Reputation: 6805
I'm doing a lot at once and this is quite overwhelming sometimes. Learning how to build a mac os (with menu bar and a settings window) while learning swift and sometimes trying to adapt objective c tutorials into swift.
I have followed this tutorial to help me get started with an app with a menubar. I have made it work, but now I want to improve it a little bit.
All the menu setup in this example is within the AppDelegate class. Since my app has a little more stuff in it, a settings window where I also have to play with tables, I wanted to clean the menu related stuff to a responsible class I called MenuLoader.
I moved all menu building related code from AppDelegate to MenuLoader, and I instantiate MenuLoader on AppDelegate's applicationDidFinishLaunching method.
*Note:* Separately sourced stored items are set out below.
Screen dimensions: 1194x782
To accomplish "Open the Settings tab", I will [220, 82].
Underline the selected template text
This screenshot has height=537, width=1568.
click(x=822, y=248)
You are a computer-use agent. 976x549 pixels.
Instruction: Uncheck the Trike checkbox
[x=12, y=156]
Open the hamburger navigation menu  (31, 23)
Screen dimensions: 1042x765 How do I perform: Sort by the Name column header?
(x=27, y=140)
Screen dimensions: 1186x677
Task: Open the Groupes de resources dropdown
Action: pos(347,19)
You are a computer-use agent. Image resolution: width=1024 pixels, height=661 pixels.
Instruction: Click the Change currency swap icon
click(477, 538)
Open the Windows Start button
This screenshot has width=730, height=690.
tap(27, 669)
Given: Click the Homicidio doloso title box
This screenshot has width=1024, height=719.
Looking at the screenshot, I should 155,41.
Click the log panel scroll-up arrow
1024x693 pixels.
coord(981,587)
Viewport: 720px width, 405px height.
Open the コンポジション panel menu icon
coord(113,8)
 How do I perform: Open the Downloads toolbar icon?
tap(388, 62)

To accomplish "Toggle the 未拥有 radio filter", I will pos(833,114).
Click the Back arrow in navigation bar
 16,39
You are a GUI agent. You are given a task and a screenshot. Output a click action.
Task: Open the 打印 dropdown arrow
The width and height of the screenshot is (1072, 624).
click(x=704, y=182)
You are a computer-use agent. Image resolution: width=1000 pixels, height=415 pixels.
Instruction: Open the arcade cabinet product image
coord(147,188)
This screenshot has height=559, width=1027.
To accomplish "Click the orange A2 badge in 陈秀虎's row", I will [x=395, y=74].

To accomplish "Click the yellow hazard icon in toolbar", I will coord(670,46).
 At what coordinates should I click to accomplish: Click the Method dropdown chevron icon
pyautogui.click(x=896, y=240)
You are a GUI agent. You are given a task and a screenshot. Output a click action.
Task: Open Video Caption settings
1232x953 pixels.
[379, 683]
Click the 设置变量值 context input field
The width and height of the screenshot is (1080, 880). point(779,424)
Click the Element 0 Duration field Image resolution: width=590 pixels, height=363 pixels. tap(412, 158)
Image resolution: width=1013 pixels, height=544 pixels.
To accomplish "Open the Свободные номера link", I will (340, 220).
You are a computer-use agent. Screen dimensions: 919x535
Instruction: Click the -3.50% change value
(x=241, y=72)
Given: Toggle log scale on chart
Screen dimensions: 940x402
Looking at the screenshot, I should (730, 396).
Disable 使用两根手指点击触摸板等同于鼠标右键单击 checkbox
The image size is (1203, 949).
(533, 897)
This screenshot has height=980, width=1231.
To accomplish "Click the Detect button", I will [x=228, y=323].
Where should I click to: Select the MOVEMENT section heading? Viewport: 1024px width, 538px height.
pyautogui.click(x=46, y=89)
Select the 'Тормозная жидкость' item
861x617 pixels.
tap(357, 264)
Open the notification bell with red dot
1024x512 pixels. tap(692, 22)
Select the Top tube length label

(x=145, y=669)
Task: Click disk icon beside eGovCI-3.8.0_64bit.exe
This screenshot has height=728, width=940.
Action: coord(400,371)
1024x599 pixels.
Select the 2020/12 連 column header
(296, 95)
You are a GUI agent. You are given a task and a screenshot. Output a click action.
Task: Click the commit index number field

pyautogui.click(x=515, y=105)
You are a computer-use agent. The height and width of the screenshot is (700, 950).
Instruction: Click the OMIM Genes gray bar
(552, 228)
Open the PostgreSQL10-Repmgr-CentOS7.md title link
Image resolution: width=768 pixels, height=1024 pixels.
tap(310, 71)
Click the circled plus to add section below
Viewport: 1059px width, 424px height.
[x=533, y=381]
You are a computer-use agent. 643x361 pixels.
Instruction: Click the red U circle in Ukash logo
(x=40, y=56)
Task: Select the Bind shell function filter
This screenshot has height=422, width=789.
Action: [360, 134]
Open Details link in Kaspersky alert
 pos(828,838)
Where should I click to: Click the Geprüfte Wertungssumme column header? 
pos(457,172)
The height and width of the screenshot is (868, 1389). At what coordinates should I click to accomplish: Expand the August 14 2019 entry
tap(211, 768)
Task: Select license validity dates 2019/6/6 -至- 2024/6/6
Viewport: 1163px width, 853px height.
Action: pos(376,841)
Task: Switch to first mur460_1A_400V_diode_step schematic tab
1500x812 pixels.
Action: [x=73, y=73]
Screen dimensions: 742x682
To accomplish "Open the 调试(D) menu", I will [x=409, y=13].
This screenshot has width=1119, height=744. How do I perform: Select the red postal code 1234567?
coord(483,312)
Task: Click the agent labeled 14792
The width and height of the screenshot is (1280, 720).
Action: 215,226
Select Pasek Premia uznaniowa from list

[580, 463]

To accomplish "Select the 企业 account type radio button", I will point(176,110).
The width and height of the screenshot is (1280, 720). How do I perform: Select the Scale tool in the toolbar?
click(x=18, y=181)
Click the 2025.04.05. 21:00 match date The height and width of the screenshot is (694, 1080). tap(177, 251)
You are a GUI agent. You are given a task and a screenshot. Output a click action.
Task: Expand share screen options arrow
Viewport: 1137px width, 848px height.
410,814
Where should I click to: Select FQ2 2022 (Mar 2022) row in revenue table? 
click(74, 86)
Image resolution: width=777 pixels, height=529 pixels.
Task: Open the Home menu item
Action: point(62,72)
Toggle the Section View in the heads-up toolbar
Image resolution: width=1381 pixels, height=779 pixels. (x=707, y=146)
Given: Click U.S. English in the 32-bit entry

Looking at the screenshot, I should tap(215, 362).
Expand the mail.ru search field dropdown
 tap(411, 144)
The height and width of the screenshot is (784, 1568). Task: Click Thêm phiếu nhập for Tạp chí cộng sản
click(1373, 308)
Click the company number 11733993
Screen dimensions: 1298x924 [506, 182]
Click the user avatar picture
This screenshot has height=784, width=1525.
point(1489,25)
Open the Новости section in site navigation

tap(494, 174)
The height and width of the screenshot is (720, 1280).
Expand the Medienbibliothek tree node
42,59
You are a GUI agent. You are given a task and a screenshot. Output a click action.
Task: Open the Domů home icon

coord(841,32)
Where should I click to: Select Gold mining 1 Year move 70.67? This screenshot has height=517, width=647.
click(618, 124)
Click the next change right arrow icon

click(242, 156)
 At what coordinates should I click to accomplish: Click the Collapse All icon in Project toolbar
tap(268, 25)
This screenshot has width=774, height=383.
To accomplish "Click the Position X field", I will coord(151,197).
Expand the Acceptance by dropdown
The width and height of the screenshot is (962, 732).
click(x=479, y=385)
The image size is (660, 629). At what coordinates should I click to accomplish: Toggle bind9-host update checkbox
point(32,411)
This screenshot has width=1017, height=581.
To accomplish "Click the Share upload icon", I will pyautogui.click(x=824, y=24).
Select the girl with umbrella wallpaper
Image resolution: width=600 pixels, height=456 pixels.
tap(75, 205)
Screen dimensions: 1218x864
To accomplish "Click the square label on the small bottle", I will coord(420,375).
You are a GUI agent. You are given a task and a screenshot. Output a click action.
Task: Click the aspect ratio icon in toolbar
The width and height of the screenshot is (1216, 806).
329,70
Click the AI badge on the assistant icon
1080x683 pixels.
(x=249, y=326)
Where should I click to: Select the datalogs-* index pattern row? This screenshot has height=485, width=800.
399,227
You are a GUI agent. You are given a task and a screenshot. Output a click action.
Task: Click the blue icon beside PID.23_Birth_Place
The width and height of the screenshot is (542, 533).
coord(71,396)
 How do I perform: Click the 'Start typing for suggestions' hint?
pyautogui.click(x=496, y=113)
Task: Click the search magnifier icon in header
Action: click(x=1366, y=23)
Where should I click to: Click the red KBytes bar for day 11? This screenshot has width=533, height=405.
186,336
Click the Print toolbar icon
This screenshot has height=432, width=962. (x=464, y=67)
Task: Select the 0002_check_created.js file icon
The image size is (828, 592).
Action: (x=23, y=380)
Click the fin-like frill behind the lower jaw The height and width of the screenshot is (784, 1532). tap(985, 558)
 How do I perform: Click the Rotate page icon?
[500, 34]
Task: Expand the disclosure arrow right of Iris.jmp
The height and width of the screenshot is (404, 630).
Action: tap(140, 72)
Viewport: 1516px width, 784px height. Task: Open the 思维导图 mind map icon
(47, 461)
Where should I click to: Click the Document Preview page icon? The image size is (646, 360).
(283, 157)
When I run the code though, the app menu bar item appears for what seems the time it is being loaded, with some breaking points I can see clearly that the objects exist and have expected properties, but then the it just disappears. I'm afraid I'm missing some connection the AppDelegate uses to keep a relation of the menu bar referenced.
So my question is: is it possible to have a separate class handling only the status menu bar instead of having a big mess on the AppDelegate? If you think this might be a matter of my implementation, I'll post some code here, though I'm not sure it will make much of a difference.
Upvotes: 2
Views: 1513
Reputation: 14336
Of course it's possible to have a separate class. Moving code into another class doesn't change the functionality as long as your logic is the same.
If something just disappears it's possible that you're not holding a strong reference to that object, and so it gets released as soon as it's out of scope. You might need:
class MyClass {
var:MyObject! // use this to store the reference to your object
...
}
If this doesn't help, please post some of your code.